System Integration

During this week all the individual developments completed throughout Fab Academy were integrated into a single functional system. The objective was to combine mechanical design, electronics production, embedded programming, interface development, sensing, and output devices into the final FAB ENCLOSER prototype.

The FAB ENCLOSER is a controlled environment designed to improve the reliability of 3D printing by maintaining stable environmental conditions. The system continuously monitors temperature and humidity while controlling internal heating and ventilation.

This week represented the transition from isolated subsystems to a complete product capable of operating as a single integrated machine.

Before beginning assembly, a complete system architecture was developed to define the relationship between all hardware components. The enclosure contains sensing, processing, visualization, heating, ventilation and monitoring systems connected to a central controller board.
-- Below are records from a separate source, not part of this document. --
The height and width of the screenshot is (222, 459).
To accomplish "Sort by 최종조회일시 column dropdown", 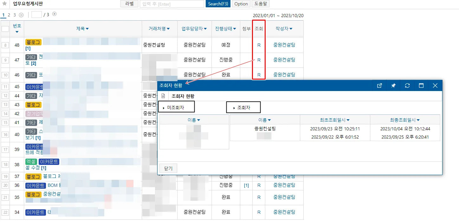I will pos(405,120).
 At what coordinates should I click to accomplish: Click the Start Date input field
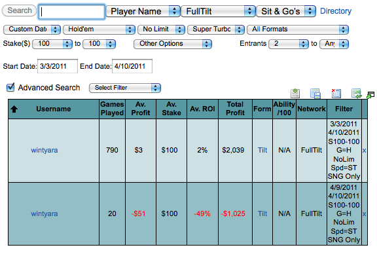[x=58, y=66]
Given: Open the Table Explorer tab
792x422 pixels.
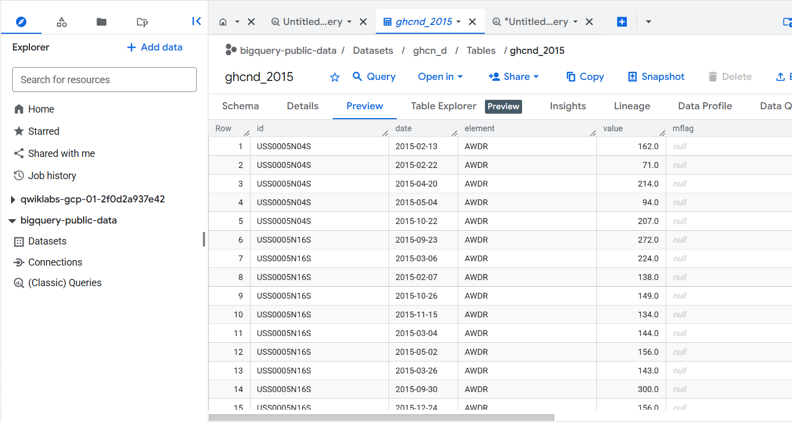Looking at the screenshot, I should pyautogui.click(x=443, y=106).
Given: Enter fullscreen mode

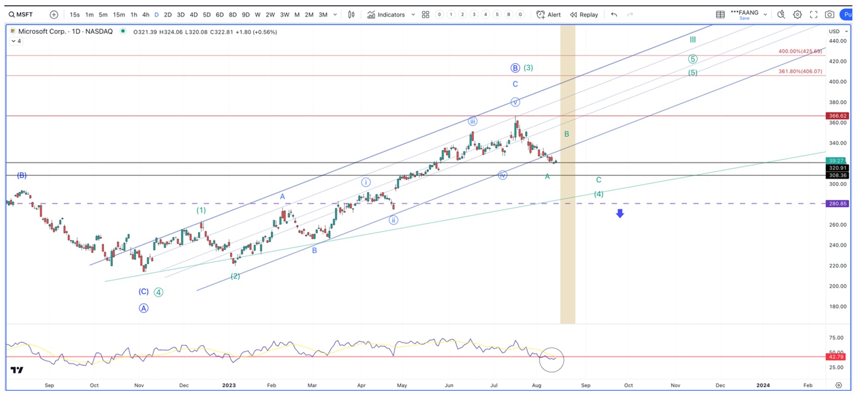Looking at the screenshot, I should (813, 14).
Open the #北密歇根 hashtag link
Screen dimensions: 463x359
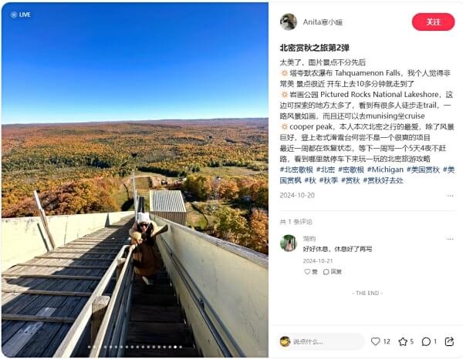[296, 169]
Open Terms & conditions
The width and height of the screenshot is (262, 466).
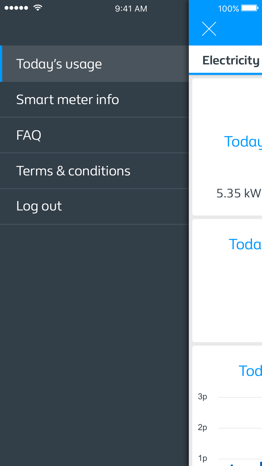94,171
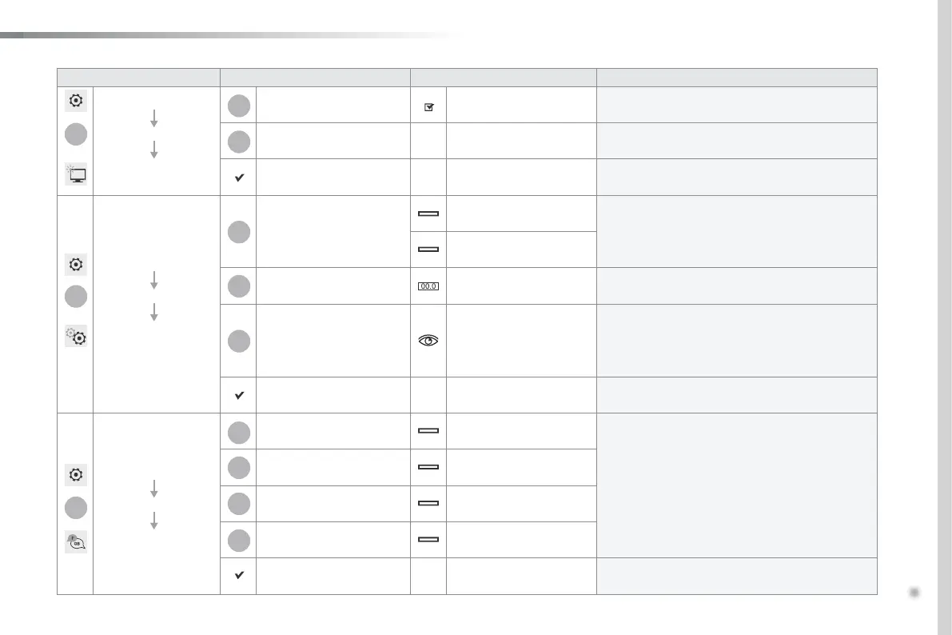
Task: Click the lower down arrow in the double-gear section
Action: click(x=154, y=311)
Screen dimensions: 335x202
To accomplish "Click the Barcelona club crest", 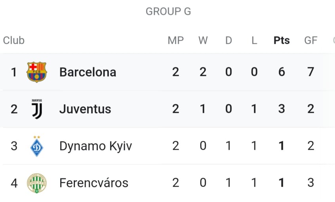I will (37, 72).
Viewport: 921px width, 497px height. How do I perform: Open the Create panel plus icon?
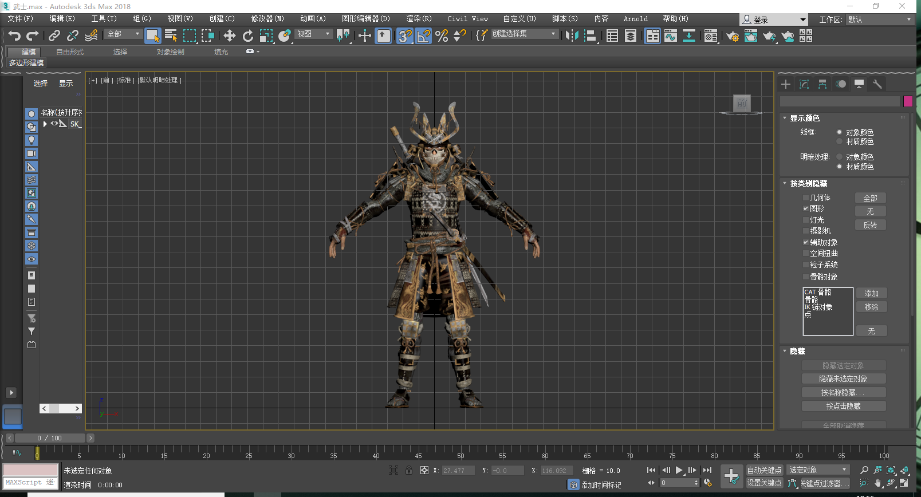tap(786, 84)
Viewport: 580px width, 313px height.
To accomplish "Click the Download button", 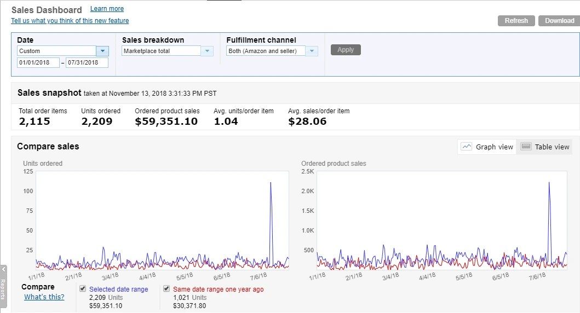I will click(559, 21).
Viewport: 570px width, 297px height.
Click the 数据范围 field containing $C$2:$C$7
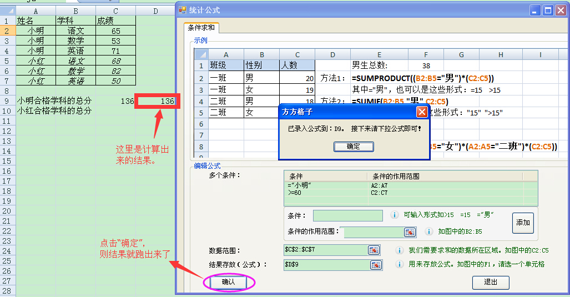[325, 250]
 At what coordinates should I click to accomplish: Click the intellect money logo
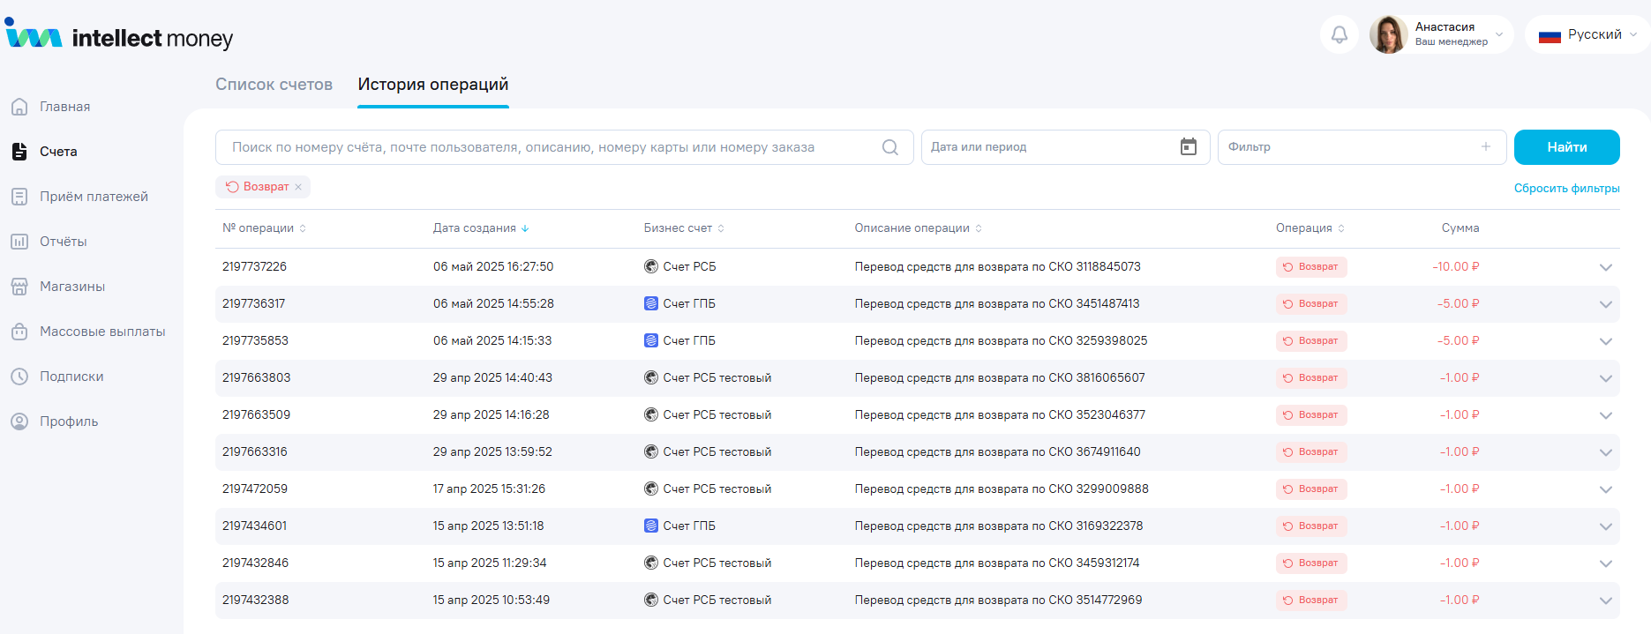119,37
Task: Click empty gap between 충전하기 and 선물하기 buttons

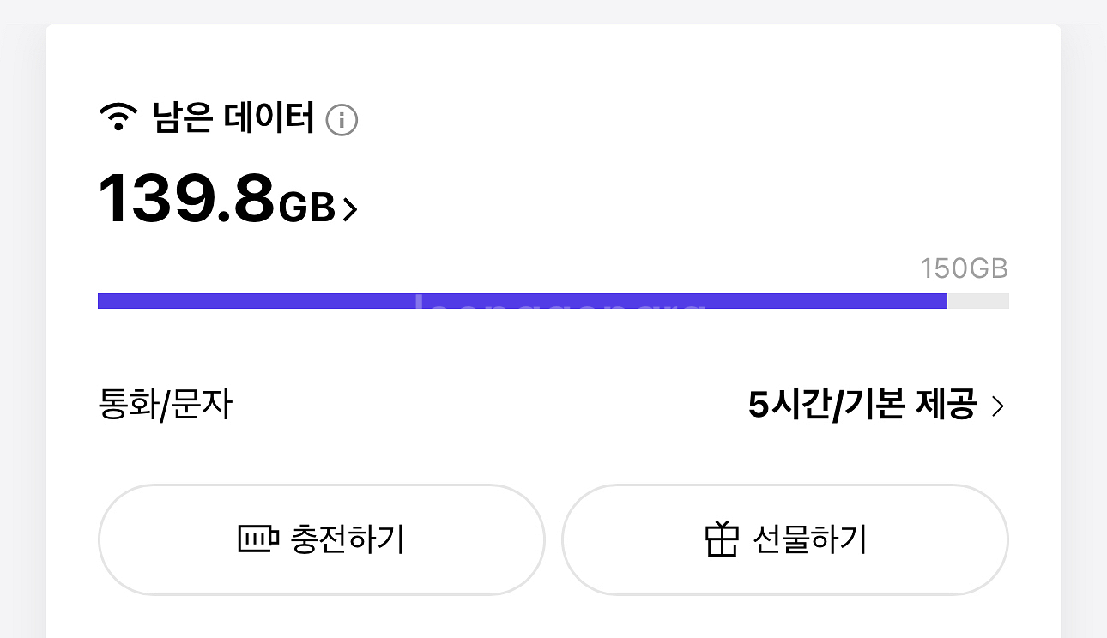Action: coord(554,539)
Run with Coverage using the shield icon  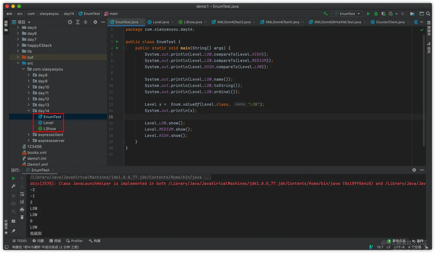(383, 14)
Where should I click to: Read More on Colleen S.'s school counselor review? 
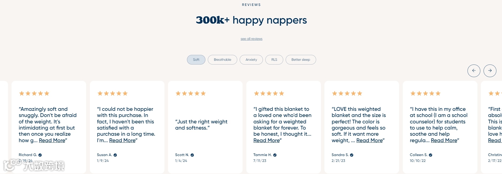[444, 141]
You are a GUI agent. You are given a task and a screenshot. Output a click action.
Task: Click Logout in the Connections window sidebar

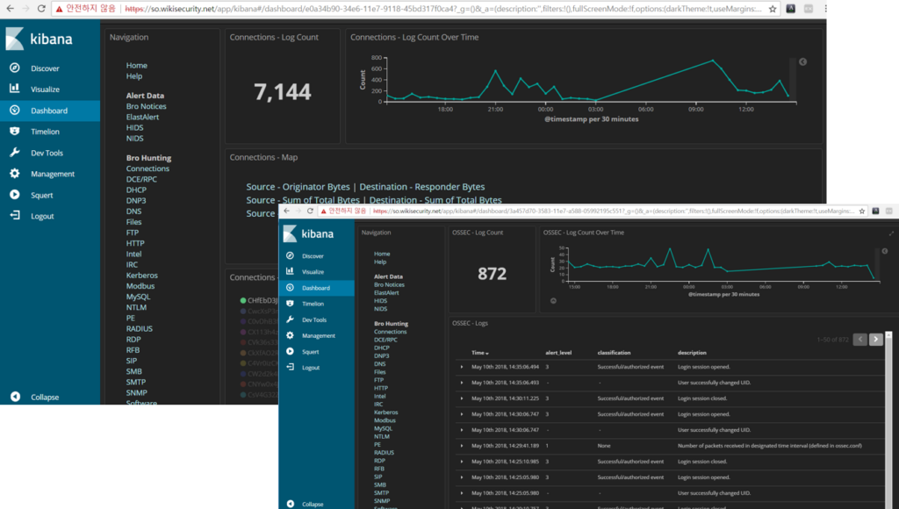click(42, 216)
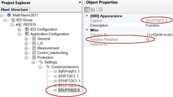The image size is (173, 97).
Task: Click the Application Configuration gears icon
Action: coord(27,34)
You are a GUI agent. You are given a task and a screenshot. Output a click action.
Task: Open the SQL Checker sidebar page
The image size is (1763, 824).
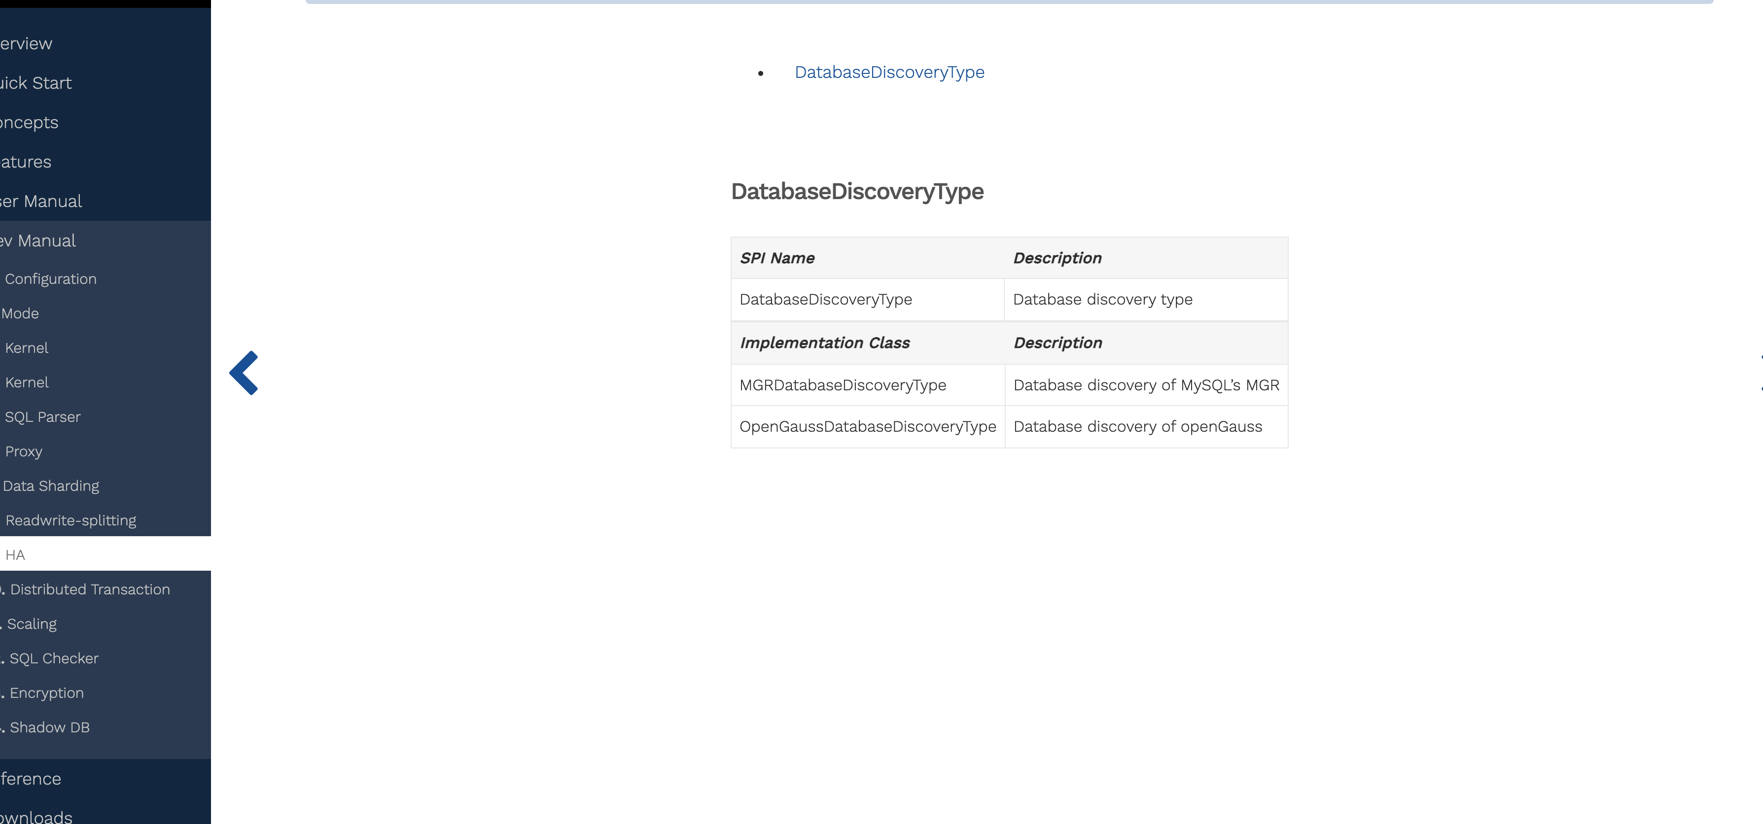[54, 658]
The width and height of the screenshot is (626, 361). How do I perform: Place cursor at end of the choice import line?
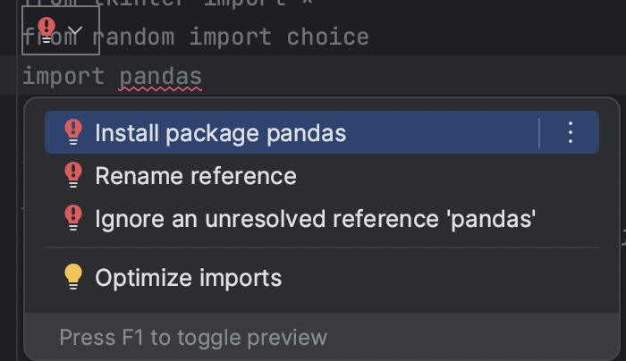click(369, 37)
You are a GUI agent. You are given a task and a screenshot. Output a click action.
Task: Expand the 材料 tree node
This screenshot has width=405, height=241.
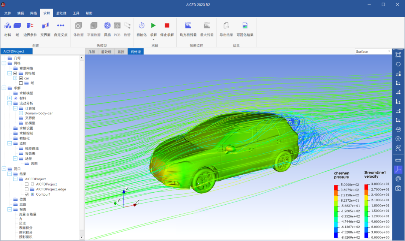pyautogui.click(x=10, y=98)
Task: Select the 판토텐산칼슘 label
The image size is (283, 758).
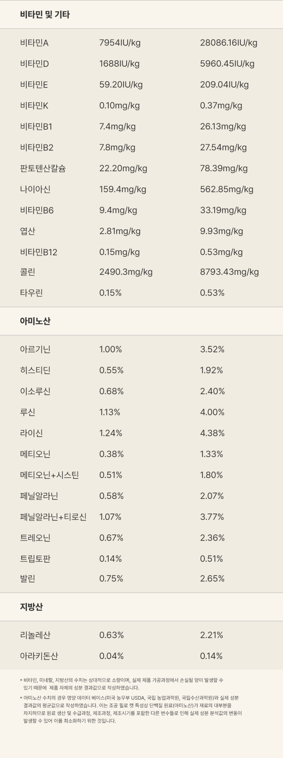Action: pos(43,168)
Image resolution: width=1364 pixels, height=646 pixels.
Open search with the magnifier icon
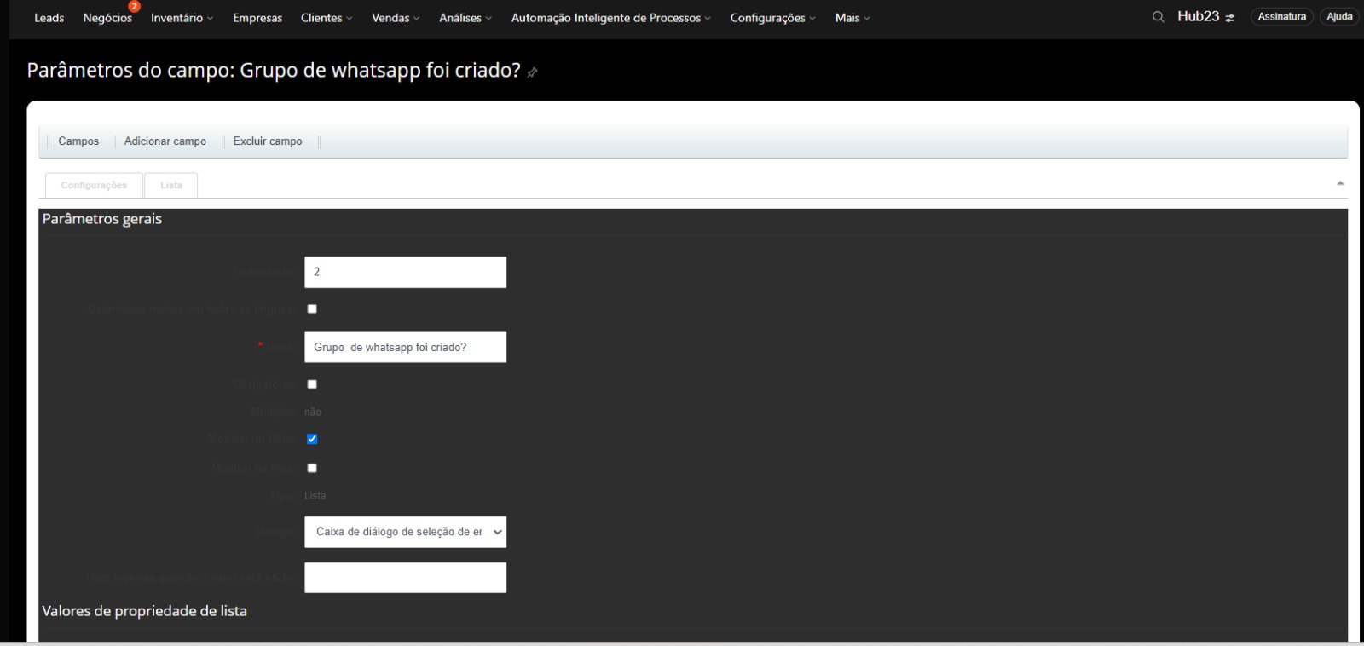(1158, 17)
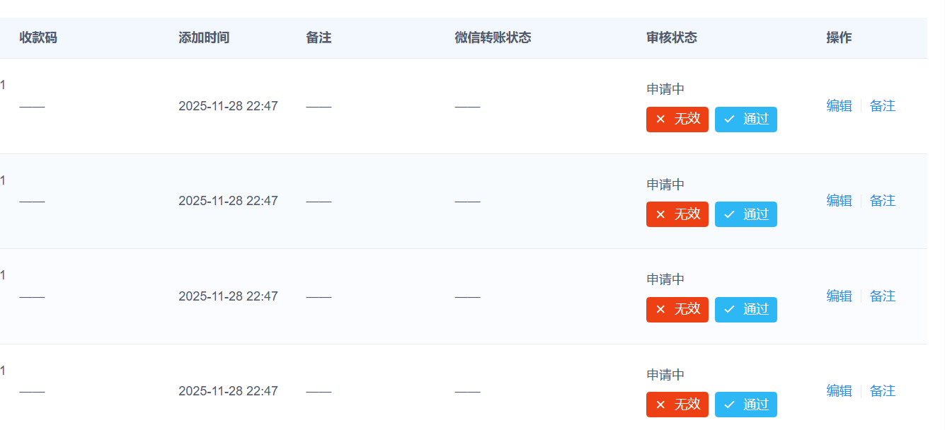The image size is (945, 430).
Task: Add a note via second row's 备注
Action: pos(882,201)
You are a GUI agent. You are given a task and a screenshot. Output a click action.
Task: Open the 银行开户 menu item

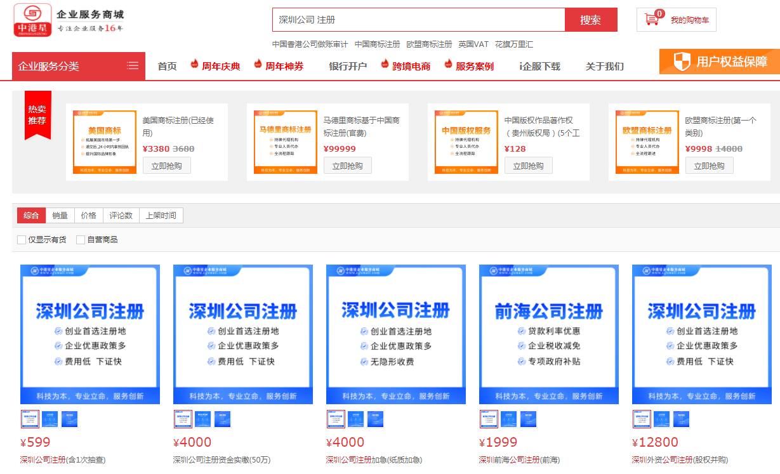coord(348,67)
The architecture was designed around a custom PCB developed during the Electronics Design and Electronics Production assignments. This board acts as the central hub that communicates with sensors and output devices.

The final enclosure integrates multiple subsystems that were individually developed throughout the Fab Academy process.

The enclosure structure was designed to provide a thermally controlled environment while maintaining visibility of the printing process.

The body of the enclosure was designed using galvanized steel panels due to their rigidity, durability and resistance to elevated temperatures.

According to the design sketch, the enclosure consists of:

• Galvanized steel body panels
• Galvanized steel top cover
• Galvanized steel bottom panel
• Two transparent acrylic doors

Acrylic doors were selected to allow visual inspection of the printer while maintaining thermal isolation.

The enclosure dimensions were established around the size of the 3D printer and future electronic components while maintaining sufficient internal airflow.

The custom PCB serves as the central electronic controller for the entire system. All sensors, displays and actuators are connected directly to this board.

The board integrates:

• ESP32-C3 microcontroller
• SHT31 temperature and humidity sensor
• OLED display
• Fan control outputs
• Power regulation circuitry
• User input buttons

This centralized architecture simplifies wiring and reduces the number of independent modules required inside the enclosure.

Environmental conditions are continuously monitored using an SHT31 digital sensor.

The sensor provides:

• Temperature measurements
• Relative humidity measurements

Data is transmitted through the I²C communication protocol to the ESP32 controller.

The measured values are displayed locally on the OLED screen and can also be transmitted to the remote monitoring interface.

Two main actuators are responsible for controlling the internal environment:

• Heating element
• Exhaust fan

The heater increases the internal temperature when necessary, while the fan removes hot air to prevent overheating.

The control logic is based on sensor measurements. When the temperature exceeds a predefined threshold, the fan is activated automatically. Future versions will implement PID control for improved thermal regulation.

A Raspberry Pi 5 equipped with a camera module is integrated into the enclosure for real-time monitoring of the printing process.

The Raspberry Pi serves several purposes:

• Remote video streaming
• Print monitoring
• Future AI-based failure detection
• Remote user interaction

The camera is positioned to observe the print area and provide continuous visual feedback through the desktop interface.

The monitoring dashboard developed during Week 14 acts as the primary user interface for the enclosure.

Through this application the user can:

• Monitor temperature
• Monitor humidity
• View live camera feed
• Control heating
• Control ventilation
• Activate emergency stop functions

The interface centralizes all system information into a single control panel, improving usability and enabling future remote access.

The entire enclosure is powered through a 12V power supply connected to the AC mains.

This supply distributes energy to:

• Electronic controller board
• Cooling fan
• Heating element
• Display system
• Additional peripherals

A dedicated power switch was incorporated to provide safe startup and shutdown procedures.